TASK TO CARRY OUT: Copy every line from the material below that holds "screenshot".

DATA:
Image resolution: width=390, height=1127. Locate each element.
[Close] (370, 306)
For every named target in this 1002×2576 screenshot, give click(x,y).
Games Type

--

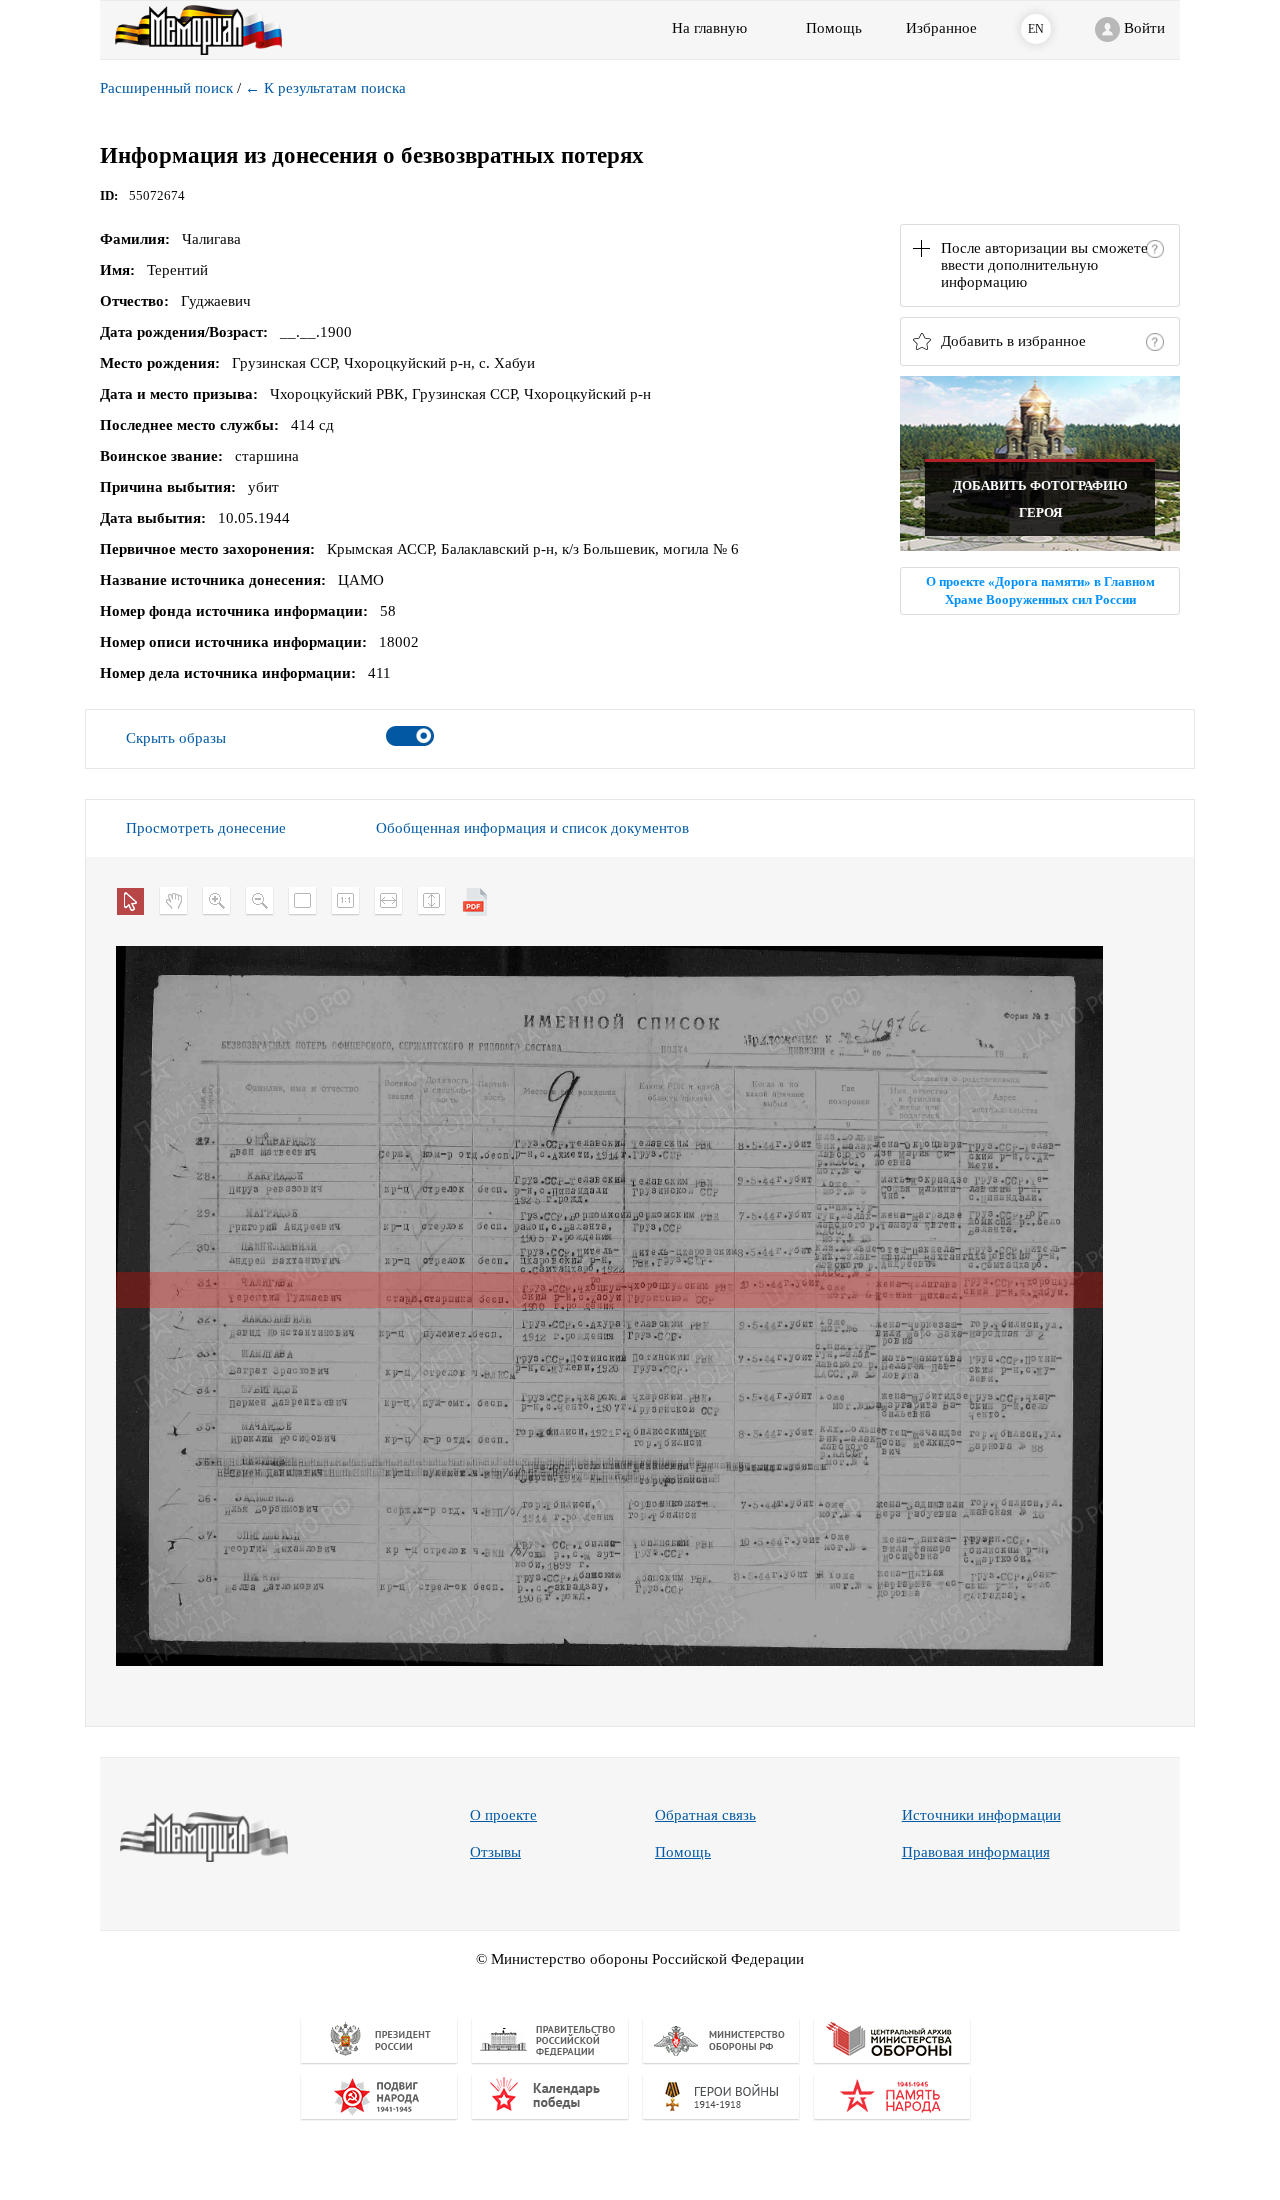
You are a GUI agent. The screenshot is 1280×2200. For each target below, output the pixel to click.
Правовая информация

RESPONSE:
For every named target in this 1002×2576 screenshot, give click(x,y).
You are a GUI agent. The screenshot is 1280×2200. For each target below, output the pixel to click.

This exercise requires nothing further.